* Exercise instructions: Put every line of the items below into a Markdown table with the columns Row and Line, numbering the rows in order and leaving out blank lines.

* Information supplied:
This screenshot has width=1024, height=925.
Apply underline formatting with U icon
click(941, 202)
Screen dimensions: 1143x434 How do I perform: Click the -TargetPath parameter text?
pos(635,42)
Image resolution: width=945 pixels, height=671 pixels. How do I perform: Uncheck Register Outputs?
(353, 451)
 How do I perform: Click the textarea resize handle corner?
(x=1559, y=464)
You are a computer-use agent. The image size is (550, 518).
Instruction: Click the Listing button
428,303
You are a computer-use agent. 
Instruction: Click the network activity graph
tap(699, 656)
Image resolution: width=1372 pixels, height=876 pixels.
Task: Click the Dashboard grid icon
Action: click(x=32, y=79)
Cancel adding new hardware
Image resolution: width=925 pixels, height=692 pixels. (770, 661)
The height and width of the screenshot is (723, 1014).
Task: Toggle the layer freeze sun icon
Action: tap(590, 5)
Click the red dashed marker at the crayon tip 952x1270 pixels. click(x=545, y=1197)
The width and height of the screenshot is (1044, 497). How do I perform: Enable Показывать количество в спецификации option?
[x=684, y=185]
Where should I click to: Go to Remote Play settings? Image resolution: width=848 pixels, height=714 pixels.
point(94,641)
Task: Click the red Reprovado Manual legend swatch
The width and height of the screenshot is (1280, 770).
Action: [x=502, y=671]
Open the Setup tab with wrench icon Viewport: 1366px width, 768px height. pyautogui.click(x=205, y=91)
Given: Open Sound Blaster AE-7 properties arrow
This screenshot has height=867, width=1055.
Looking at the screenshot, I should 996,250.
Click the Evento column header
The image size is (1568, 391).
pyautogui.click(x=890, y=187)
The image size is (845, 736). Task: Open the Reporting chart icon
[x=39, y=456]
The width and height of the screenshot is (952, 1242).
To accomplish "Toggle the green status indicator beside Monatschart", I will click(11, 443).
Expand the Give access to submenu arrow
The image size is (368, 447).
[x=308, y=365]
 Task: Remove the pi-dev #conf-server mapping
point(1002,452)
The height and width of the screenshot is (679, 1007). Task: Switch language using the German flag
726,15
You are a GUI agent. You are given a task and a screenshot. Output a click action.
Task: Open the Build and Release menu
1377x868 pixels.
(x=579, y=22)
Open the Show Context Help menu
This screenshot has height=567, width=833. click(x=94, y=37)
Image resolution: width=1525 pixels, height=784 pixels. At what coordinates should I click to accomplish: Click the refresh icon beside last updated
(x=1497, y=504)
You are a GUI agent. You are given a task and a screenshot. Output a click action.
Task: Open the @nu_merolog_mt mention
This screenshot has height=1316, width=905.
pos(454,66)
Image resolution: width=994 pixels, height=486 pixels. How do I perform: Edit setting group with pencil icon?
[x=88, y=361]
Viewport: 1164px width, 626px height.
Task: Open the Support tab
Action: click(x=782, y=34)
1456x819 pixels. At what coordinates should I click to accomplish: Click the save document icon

* Finished task:
| Row | Line |
|---|---|
| 1 | This screenshot has width=1024, height=925. |
| 2 | Apply underline formatting with U icon |
| 3 | click(941, 202) |
| 4 | Screen dimensions: 1143x434 How do I perform: Click the -TargetPath parameter text? |
| 5 | pos(635,42) |
| 6 | Image resolution: width=945 pixels, height=671 pixels. How do I perform: Uncheck Register Outputs? |
| 7 | (353, 451) |
| 8 |  How do I perform: Click the textarea resize handle corner? |
| 9 | (x=1559, y=464) |
| 10 | You are a computer-use agent. The image size is (550, 518). |
| 11 | Instruction: Click the Listing button |
| 12 | 428,303 |
| 13 | You are a computer-use agent.  |
| 14 | Instruction: Click the network activity graph |
| 15 | tap(699, 656) |
| 16 | Image resolution: width=1372 pixels, height=876 pixels. |
| 17 | Task: Click the Dashboard grid icon |
| 18 | Action: click(x=32, y=79) |
| 19 | Cancel adding new hardware |
| 20 | Image resolution: width=925 pixels, height=692 pixels. (770, 661) |
| 21 | The height and width of the screenshot is (723, 1014). |
| 22 | Task: Toggle the layer freeze sun icon |
| 23 | Action: tap(590, 5) |
| 24 | Click the red dashed marker at the crayon tip 952x1270 pixels. click(x=545, y=1197) |
| 25 | The width and height of the screenshot is (1044, 497). How do I perform: Enable Показывать количество в спецификации option? |
| 26 | [x=684, y=185] |
| 27 | Where should I click to: Go to Remote Play settings? Image resolution: width=848 pixels, height=714 pixels. |
| 28 | point(94,641) |
| 29 | Task: Click the red Reprovado Manual legend swatch |
| 30 | The width and height of the screenshot is (1280, 770). |
| 31 | Action: [x=502, y=671] |
| 32 | Open the Setup tab with wrench icon Viewport: 1366px width, 768px height. pyautogui.click(x=205, y=91) |
| 33 | Given: Open Sound Blaster AE-7 properties arrow |
| 34 | This screenshot has height=867, width=1055. |
| 35 | Looking at the screenshot, I should 996,250. |
| 36 | Click the Evento column header |
| 37 | The image size is (1568, 391). |
| 38 | pyautogui.click(x=890, y=187) |
| 39 | The image size is (845, 736). Task: Open the Reporting chart icon |
| 40 | [x=39, y=456] |
| 41 | The width and height of the screenshot is (952, 1242). |
| 42 | To accomplish "Toggle the green status indicator beside Monatschart", I will click(11, 443). |
| 43 | Expand the Give access to submenu arrow |
| 44 | The image size is (368, 447). |
| 45 | [x=308, y=365] |
| 46 |  Task: Remove the pi-dev #conf-server mapping |
| 47 | point(1002,452) |
| 48 | The height and width of the screenshot is (679, 1007). Task: Switch language using the German flag |
| 49 | 726,15 |
| 50 | You are a GUI agent. You are given a task and a screenshot. Output a click action. |
| 51 | Task: Open the Build and Release menu |
| 52 | 1377x868 pixels. |
| 53 | (x=579, y=22) |
| 54 | Open the Show Context Help menu |
| 55 | This screenshot has height=567, width=833. click(x=94, y=37) |
| 56 | Image resolution: width=1525 pixels, height=784 pixels. At what coordinates should I click to accomplish: Click the refresh icon beside last updated |
| 57 | (x=1497, y=504) |
| 58 | You are a GUI agent. You are given a task and a screenshot. Output a click action. |
| 59 | Task: Open the @nu_merolog_mt mention |
| 60 | This screenshot has height=1316, width=905. |
| 61 | pos(454,66) |
| 62 | Image resolution: width=994 pixels, height=486 pixels. How do I perform: Edit setting group with pencil icon? |
| 63 | [x=88, y=361] |
| 64 | Viewport: 1164px width, 626px height. |
| 65 | Task: Open the Support tab |
| 66 | Action: click(x=782, y=34) |
| 67 | 1456x819 pixels. At what coordinates should I click to accomplish: Click the save document icon |